Exercise text:

Sunday, February 15, 2009

Life sucks and then you die!


I'm feeling really bummed out today. As winter draws to a close and spring is fast approaching most people are jumping for joy. Hell, everyone jumps for joy, right?? Why the hell can't I jump for joy too damnit!? Well I'll tell you why...
When spring hits, I HAVE TO GO BACK TO WORK! The engineering company that I currently work for called today.

My Boss: "Hey, how ya holding up??" "I just wanted to call and check up on you." "Are you anxious to get back to work?"

Me: "Awww shit!!" "Why the hell did I answer the phone??" "What the fuck was I thinking??" "Hey John, it's so good to hear from you." "Yeah.. I've been sooo bored sitting around the house, of course I'm anxious to get back to work!"

This bites the big one!!! The feeling that I got from him on the phone was that I'd be returning to work in March. I'm the only one around these parts that's praying for another 10 ft of snow to fall. I really enjoy being able to spend time with my children. Thinking of leaving them again really upsets me. I'm not being overly dramatic about this. I've been known to work a 17 hour day. Saturdays and Sundays are not off limits either. It's not like I have a choice in the matter, I have to do it. I need that money to provide for my family. It takes two people now-a-days to make a go of it.



I mean.. would you be anxious to get back to lookin' at THIS? My job is to inspect the construction of bridge work and roadway/interstates. But I think my job title should be "Crack inspector." I have to look at this shit day in and day out and pretend like I didn't see it! I think I've seen every shape, size, dimension, dirty, clean, hairy, hairless, bumpy, smooth, deformed, disgusting ass crack that ever popped its ugly head out.

Provided information:
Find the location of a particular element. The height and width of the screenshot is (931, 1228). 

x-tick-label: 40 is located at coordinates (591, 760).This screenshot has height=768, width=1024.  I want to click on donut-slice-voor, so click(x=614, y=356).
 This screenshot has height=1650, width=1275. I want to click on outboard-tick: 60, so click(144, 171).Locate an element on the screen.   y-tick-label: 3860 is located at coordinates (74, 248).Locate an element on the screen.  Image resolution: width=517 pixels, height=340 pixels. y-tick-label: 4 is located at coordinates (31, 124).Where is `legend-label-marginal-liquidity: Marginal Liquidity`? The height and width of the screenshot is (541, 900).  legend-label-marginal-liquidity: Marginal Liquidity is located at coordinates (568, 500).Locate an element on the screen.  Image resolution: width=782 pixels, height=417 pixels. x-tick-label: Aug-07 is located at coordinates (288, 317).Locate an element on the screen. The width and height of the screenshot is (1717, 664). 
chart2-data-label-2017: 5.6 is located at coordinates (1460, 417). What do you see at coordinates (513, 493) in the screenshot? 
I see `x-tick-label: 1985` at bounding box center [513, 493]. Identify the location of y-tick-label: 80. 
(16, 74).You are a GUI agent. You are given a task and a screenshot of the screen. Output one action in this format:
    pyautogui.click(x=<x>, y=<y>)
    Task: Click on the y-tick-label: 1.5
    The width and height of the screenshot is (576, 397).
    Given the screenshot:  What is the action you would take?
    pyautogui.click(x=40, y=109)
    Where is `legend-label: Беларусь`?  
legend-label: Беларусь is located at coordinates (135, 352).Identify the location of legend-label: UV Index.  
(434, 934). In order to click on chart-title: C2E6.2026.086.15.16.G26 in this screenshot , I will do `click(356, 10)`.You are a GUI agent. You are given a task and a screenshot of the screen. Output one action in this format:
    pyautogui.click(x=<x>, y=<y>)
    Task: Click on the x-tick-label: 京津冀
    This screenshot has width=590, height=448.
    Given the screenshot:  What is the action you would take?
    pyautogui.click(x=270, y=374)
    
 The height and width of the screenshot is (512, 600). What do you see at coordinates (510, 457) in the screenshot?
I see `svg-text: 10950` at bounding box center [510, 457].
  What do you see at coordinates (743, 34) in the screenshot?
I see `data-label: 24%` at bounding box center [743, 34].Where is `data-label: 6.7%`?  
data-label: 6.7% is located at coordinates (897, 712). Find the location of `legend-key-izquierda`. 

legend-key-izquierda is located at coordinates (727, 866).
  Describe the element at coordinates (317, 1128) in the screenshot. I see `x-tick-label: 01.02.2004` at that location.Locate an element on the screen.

Prompt:
Continue the blog post about dreading the return to bridge and roadway inspection work, starting right after its final sentence.

Exercise result:
The funny thing is, I've never encountered a crack like this. Huh.. Go figure. Is life trying to play a funny joke on me? If it is... It's NOT FUCKIN' FUNNY! I mean.. the work place could be so much more pleasant with a crack like that around. So much easier on the eyes, don't ya think? I could hear myself now... ummm, excuse me, those dimensions don't seem to be right. Could you remeasure that for me again? AND AGAIN? AND AGAIN? I'd have him bending over so much he'd probably end up with a friggin' hump on his back. Poor guy would end up looking like Quasimodo.


If the ugly ass cracks weren't enough, I have to try not to barf when confronted by the unkept bearded guys. NO NOOOO! If I have to suffer through this nightmare, you can at least hear me out. Don't try to click off my blog just because you barfed in your mouth a little. Toughen up! We are now going to discuss FROZEN SNOT, yes I said FROZEN SNOT! I have to look these guys in the face while feeling my stomach juices slowly eeking up my throat. Don't even think about going near them right after lunch. I've seen every food product imaginable stuck to the front of their faces! I really don't think you want me to get into the snuff dribblers. This is not a job for a weak stomach.


Then there's dealing with the infamous... Male Chauvinist!
Definition: a male who patronizes, disparages, or otherwise denigrates females in the belief that they are inferior to males and thus deserving of less than equal treatment or benefit.
I have gone through 7 long years of this shit. It gets very tiring to deal with this on a day to day basis. I've walked out onto job sites and been laughed at, cat called, and out right hated before even being spoken to. Some men don't take to kindly to having a woman directing their work. But that's OK, how do you think I learned to cuss like a sailor? You learn to toughen up real quick out there.
In all fairness, I have to mention the "nice guys." For every 1 male chauvinist pig, there are 30 really great guys. Respectful, fair, pleasant and not threatened at all by a woman. That's good, because as far as my job title goes. I'm usually the only woman there. It can be lonely... so it's a relief to have some nice people to talk to.


I guess I'll just have to suck it up and go back to my miserable existence at work. Unless I can come up with another means to bring home the bacon.

3 comments:

Susan said...

I've been not working for 2 weeks now, and boy could I get used to it - my kids never want me to go back, and I'm thinking hell, me neither!

Michele R said...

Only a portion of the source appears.